Nob Hill is home to an eclectic mix of shops, galleries, bars, and restaurants, many of which are locally owned. There are also some chain stores. Until recently, most of the commercial activity in the neighborhood was confined to the area west of Carlisle, but new development has been gradually expanding eastward along Central.

===National Register of Historic Places===
Nob Hill includes four historic districts listed on the National Register of Historic Places (NRHP):
- Broadmoor Addition
- Granada Heights
- Monte Vista and College View Historic District
- University Heights

In addition, the neighborhood is or was home to a number of individually listed NRHP properties:
- Aztec Motel (demolished)
- De Anza Motor Lodge (city landmark, mostly demolished)
- - - - - - -
* **What you will do**
Extend the Nob Hill text, picking up after its last listed property.
- - - - - - -
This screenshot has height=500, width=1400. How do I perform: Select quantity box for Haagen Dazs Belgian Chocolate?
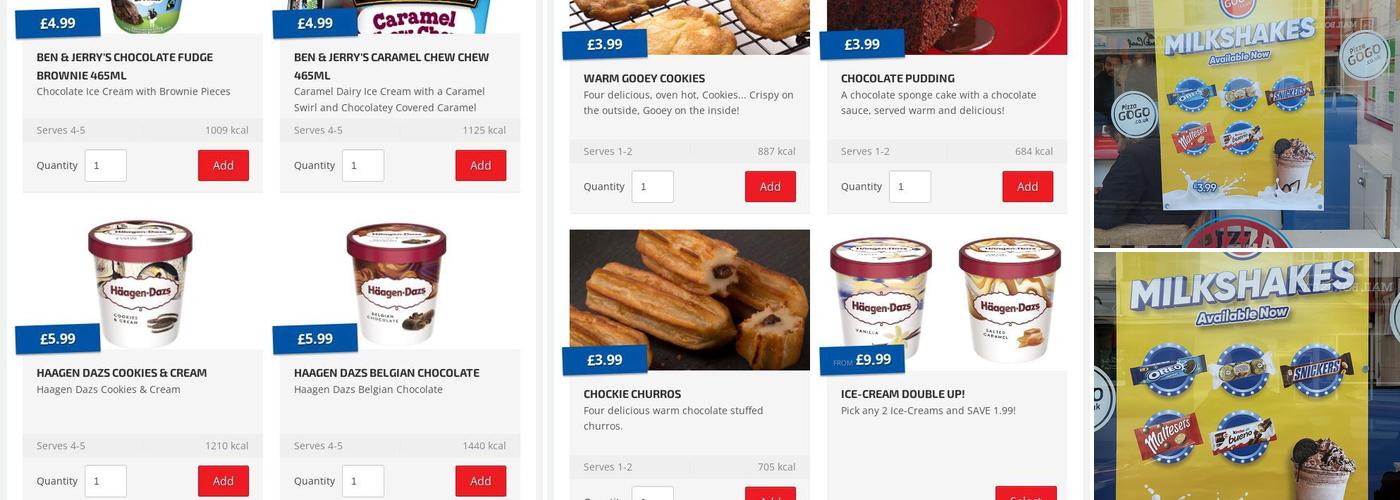363,481
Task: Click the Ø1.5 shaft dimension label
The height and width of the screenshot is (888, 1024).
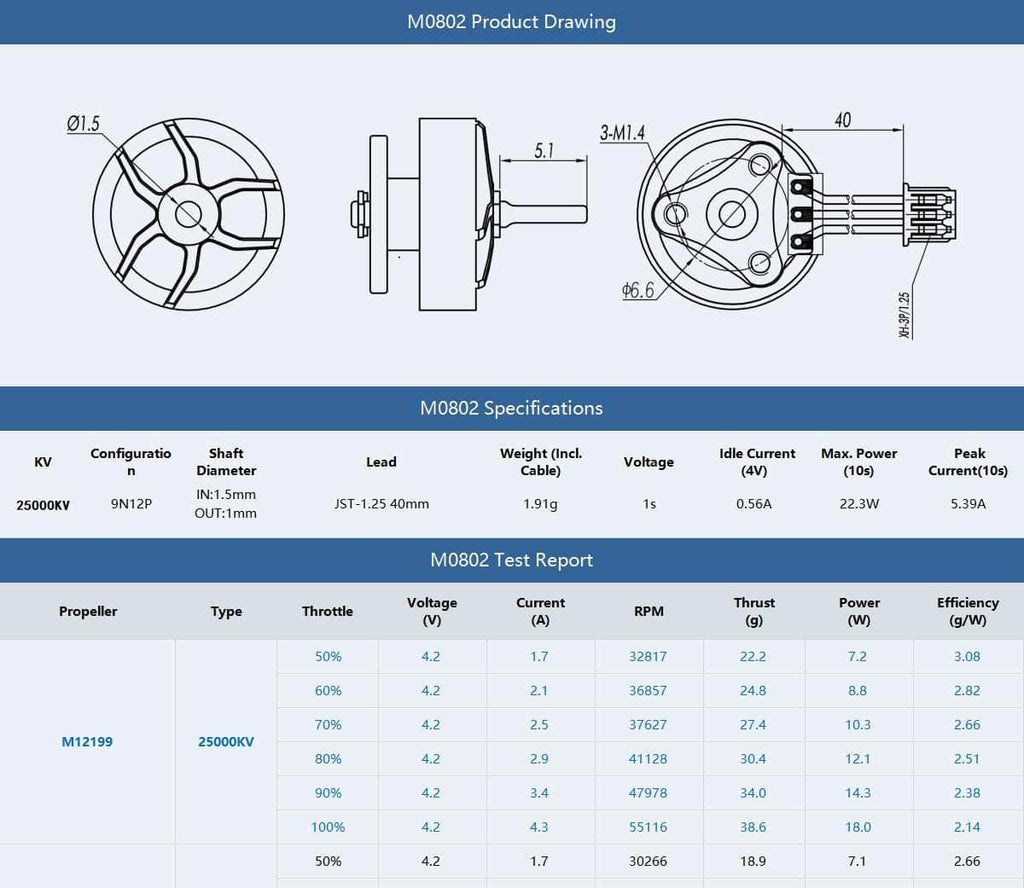Action: click(x=84, y=124)
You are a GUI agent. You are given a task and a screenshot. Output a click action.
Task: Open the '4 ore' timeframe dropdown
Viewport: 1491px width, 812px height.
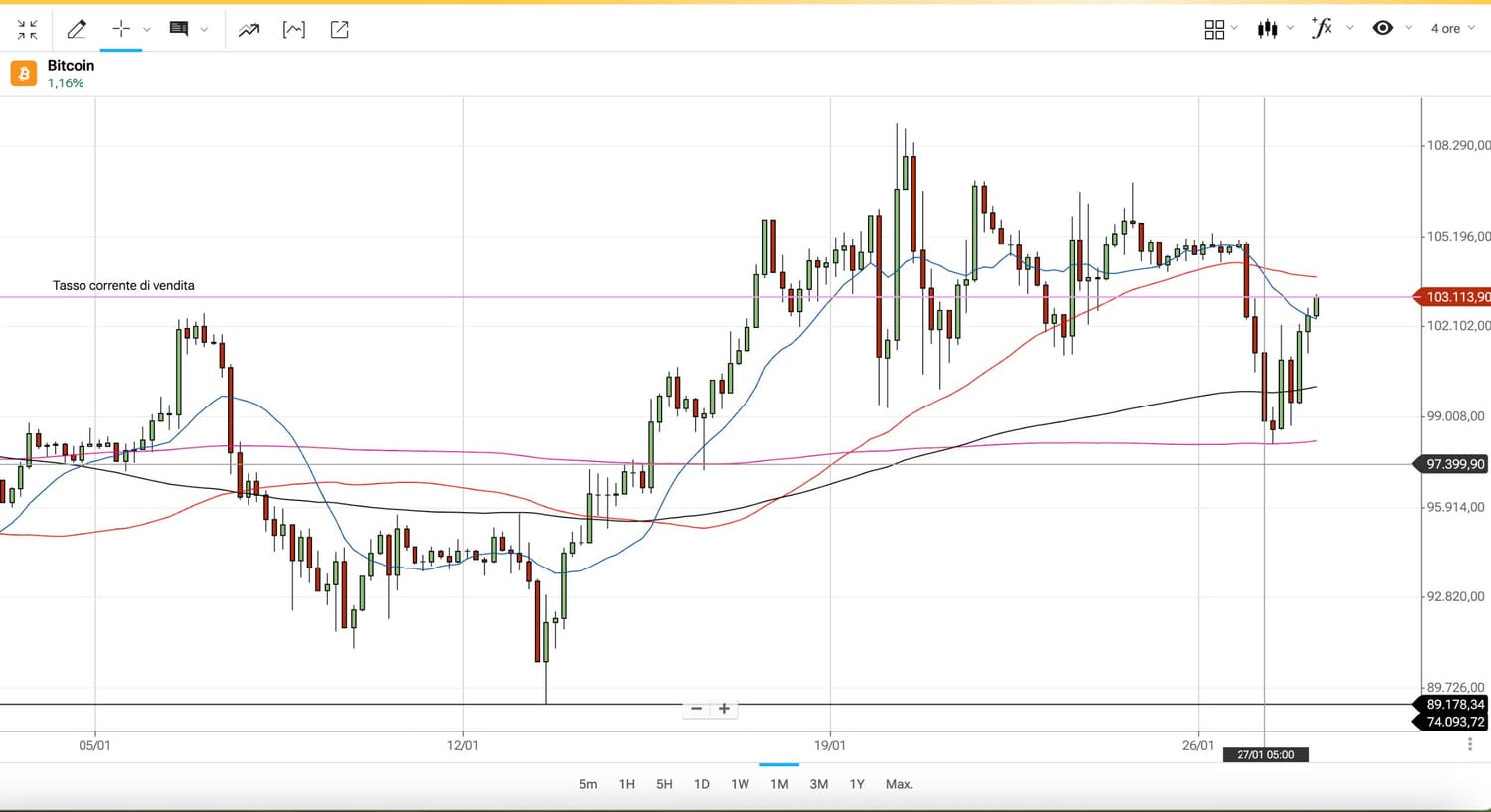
- - - - - - -
* **Result for this exercise**
- Hendren Building
- Immanuel Presbyterian Church
- Jones Motor Company (city landmark)
- William J. Leverett House
- Modern Auto Court
- Monte Vista Elementary School
- Monte Vista Fire Station
- Nob Hill Business Center

==Transportation==
Local bus service in Nob Hill is provided by ABQ RIDE's 66 Central, 97 Zuni, and 16/18 Broadway-University-Gibson routes. In addition, there is a Rapid Ride station at Central and Carlisle providing express bus service via the 766 Red Line and 777 Green Line.